Scaling Down One of Three TiKV Nodes Results in Stuck Pending Offline Status

Note:
This topic has been translated from a Chinese forum by GPT and might contain errors.

Original topic: 3个tikv缩容一个,结果就卡在这里一直处于 Pending Offline 状态

| username: zhimadi

[TiDB Usage Environment] Testing
[TiDB Version] v5.4.3
[Reproduction Path] What operations were performed to cause the issue
Executed scale-in operation.
[Encountered Issue: Issue Phenomenon and Impact]
After scaling in TiKV, the tiup status remains in Pending Offline state. The command operation is as follows:
tiup cluster scale-in zmd-cluster --node 10.0.0.40:20160
Through the command, you can see that the store status of the corresponding node is offline:
tiup ctl:v5.4.3 pd -u http://10.0.0.50:2379 store

{
“store”: {
“id”: 616763,
“address”: “10.0.0.40:20160”,
“state”: 1,
“version”: “5.4.3”,
“status_address”: “10.0.0.40:20180”,
“git_hash”: “deb149e42d97743349277ff9741f5cb9ae1c027d”,
“start_timestamp”: 1702273522,
“deploy_path”: “/tidb/deploy/tikv-20160/bin”,
“last_heartbeat”: 1702274328734343383,
“state_name”: “Offline”
},
“status”: {
“capacity”: “915.9GiB”,
“available”: “758.1GiB”,
“used_size”: “97.26GiB”,
“leader_count”: 18,
“leader_weight”: 1,
“leader_score”: 18,
“leader_size”: 18,
“region_count”: 121772,
“region_weight”: 1,
“region_score”: 877627.021699191,
“region_size”: 650414,
“slow_score”: 1,
“start_ts”: “2023-12-11T13:45:22+08:00”,
“last_heartbeat_ts”: “2023-12-11T13:58:48.734363383+08:00”,
“uptime”: “13m26.734363383s”
}
}
There are only 3 TiKV nodes, and now we need to take one offline, but it gets stuck in the Pending Offline state and cannot be removed. How should this be handled?
Currently, there are no extra machines to expand the nodes. How can it be restored?
[Resource Configuration]
[Attachments: Screenshots/Logs/Monitoring]

| username: tidb菜鸟一只 | Original post link

With only 3 replicas and 3 nodes, you cannot scale down by removing one node. You must first scale up and then scale down.

| username: zhimadi | Original post link

At this point, may I ask the expert how to restore it back in? :sob:

| username: xingzhenxiang | Original post link

Try scaling up.

| username: 像风一样的男子 | Original post link

Is it a test environment? Then feel free to mess around. Change it to a single replica, shrink successfully, then expand a node in place, and finally change it to 3 replicas.

| username: Jolyne | Original post link

Write an expansion file on this scaled-down machine to expand it again, but change the port to avoid conflicts with the original scaled-down one.

| username: 小龙虾爱大龙虾 | Original post link

You only need to use the pd ctl tool and execute the following command:

store cancel-delete 616763
| username: 路在何chu | Original post link

First expand the capacity, then you can use the database.

| username: zhanggame1 | Original post link

How about handling a damaged TiKV? Here are the steps: 专栏 - TiKV缩容下线异常处理的三板斧 | TiDB 社区

| username: Kongdom | Original post link

It is recommended to first expand by adding a node, and then shrink.

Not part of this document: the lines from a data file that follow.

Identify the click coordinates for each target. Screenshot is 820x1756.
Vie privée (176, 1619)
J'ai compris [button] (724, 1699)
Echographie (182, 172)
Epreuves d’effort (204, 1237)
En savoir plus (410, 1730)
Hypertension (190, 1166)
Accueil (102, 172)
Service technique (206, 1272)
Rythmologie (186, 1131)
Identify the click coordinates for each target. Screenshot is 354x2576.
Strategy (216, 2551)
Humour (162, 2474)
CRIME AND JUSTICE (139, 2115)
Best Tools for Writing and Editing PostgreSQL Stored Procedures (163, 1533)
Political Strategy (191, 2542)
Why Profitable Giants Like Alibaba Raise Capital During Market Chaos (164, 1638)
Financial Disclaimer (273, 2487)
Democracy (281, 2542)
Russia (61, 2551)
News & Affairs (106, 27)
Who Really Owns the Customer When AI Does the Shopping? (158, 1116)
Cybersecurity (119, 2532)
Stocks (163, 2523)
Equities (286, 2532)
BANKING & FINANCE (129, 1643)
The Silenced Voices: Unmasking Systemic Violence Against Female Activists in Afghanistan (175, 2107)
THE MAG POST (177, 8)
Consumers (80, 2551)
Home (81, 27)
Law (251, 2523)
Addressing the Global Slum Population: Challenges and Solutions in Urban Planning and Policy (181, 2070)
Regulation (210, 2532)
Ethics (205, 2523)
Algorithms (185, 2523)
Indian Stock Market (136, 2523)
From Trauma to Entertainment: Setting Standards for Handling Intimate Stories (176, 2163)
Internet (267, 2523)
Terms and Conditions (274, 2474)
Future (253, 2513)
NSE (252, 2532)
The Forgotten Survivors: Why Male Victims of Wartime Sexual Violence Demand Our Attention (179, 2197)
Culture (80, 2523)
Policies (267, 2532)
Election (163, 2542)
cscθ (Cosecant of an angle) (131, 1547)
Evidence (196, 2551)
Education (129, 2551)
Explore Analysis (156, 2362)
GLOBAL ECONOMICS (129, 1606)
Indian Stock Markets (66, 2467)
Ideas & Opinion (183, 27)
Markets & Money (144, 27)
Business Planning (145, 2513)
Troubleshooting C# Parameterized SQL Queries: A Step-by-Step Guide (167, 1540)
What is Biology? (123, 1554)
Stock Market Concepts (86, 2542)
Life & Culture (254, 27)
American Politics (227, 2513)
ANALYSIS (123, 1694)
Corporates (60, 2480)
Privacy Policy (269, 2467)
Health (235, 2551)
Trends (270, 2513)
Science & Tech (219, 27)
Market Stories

| username: TiDBer_小阿飞 | Original post link

Scale down, then scale up, and repeat :joy:

| username: 小龙虾爱大龙虾 | Original post link

There’s no need to scale down because it never scaled down in the first place. :joy_cat:

| username: Kongdom | Original post link

There is an order to follow. When there are only three nodes, you need to scale out first and then scale in.

| username: zhimadi | Original post link

Tried it, got the error: Error: port conflict for ‘20160’ between ‘tikv_servers:10.0.0.40.port’ and ‘tikv_servers:10.0.0.40.port’

| username: zhimadi | Original post link

It’s a development environment, so I don’t dare to make changes casually. How can I change it to a single replica? Are there detailed steps?

| username: zhimadi | Original post link

Changing the port, won’t this machine be running two tikv-servers?

| username: 小龙虾爱大龙虾 | Original post link

Isn’t your current requirement to restore? Just use pd ctl to handle it.

| username: zhimadi | Original post link

What does this command do?

| username: zhimadi | Original post link

No conditions to expand. No machines.

| username: Jolyne | Original post link

It’s okay, when you bring a new one online, the old one will migrate the data to the new one.